MATERIAL PROVIDED »

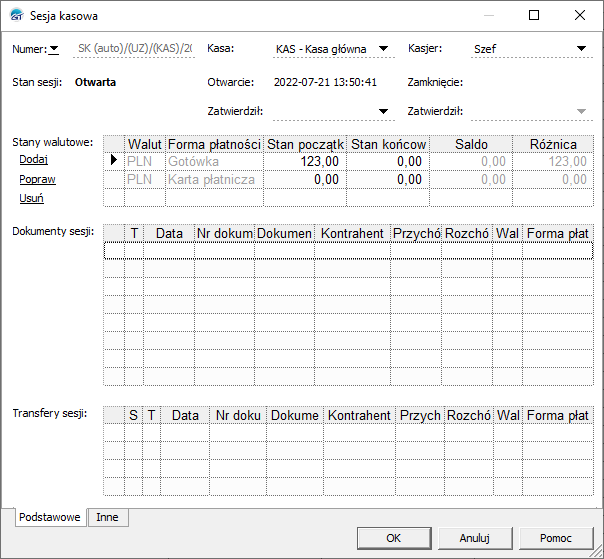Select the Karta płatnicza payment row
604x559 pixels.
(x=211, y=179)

==

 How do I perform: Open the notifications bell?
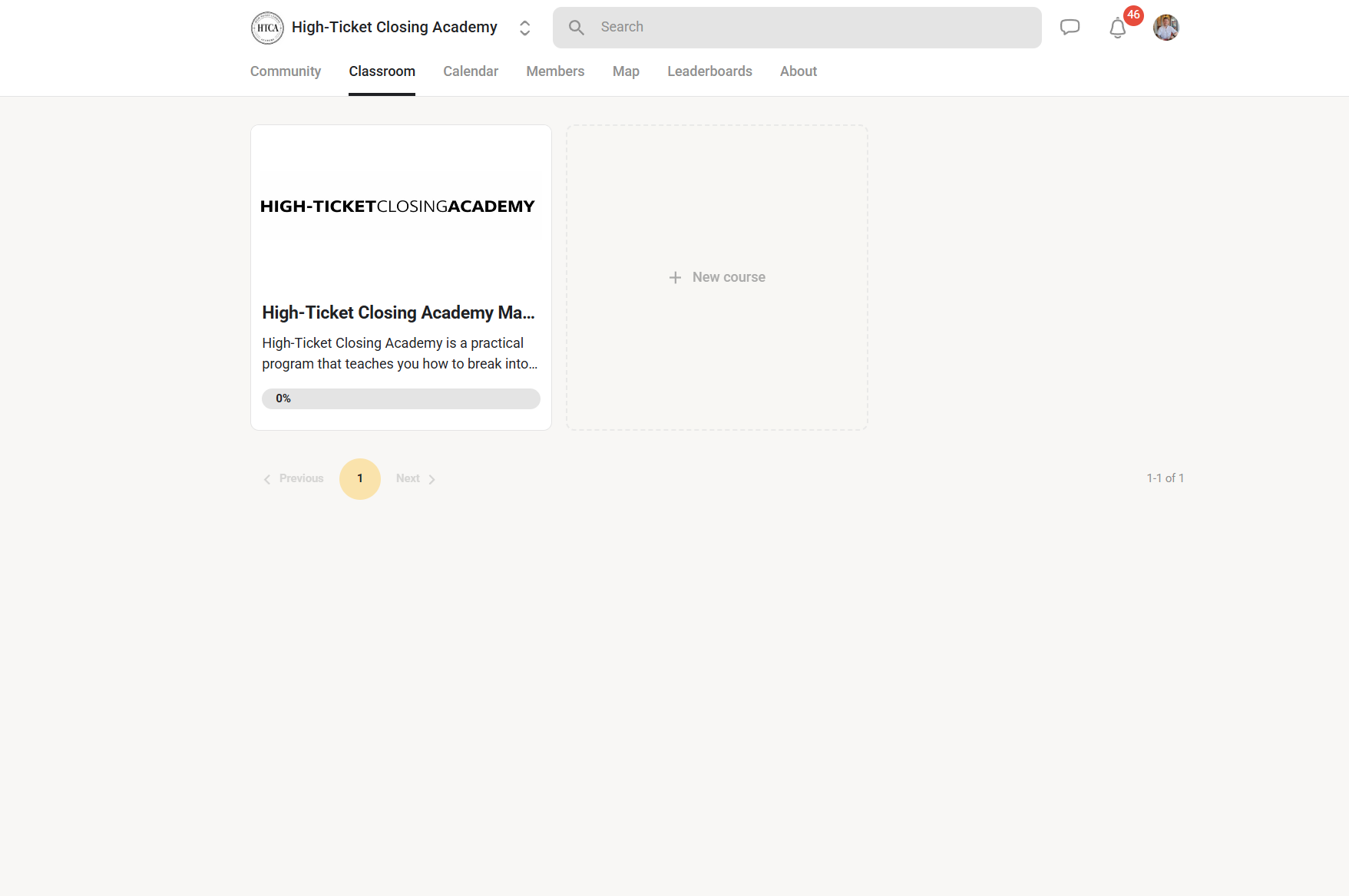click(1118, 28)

* * *

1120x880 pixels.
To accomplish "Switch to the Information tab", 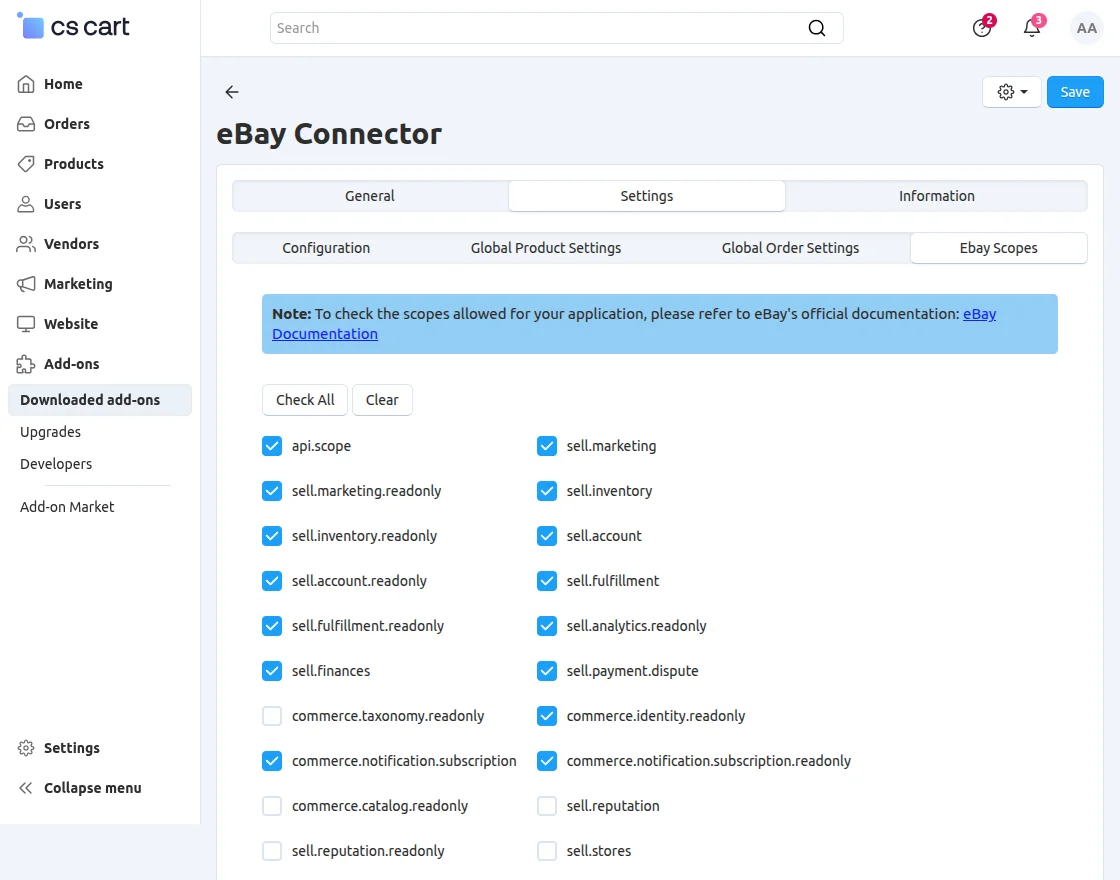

DESCRIPTION OF THE TASK »
Rewrite the rows from the line holding "1120x880 pixels." through the line holding "to the Information", inclusive, with "Information" changed to "Settings" and nothing else altered. Leave the pictures out.

RESPONSE TO THIS EXERCISE »
1120x880 pixels.
To accomplish "Switch to the Settings tab", 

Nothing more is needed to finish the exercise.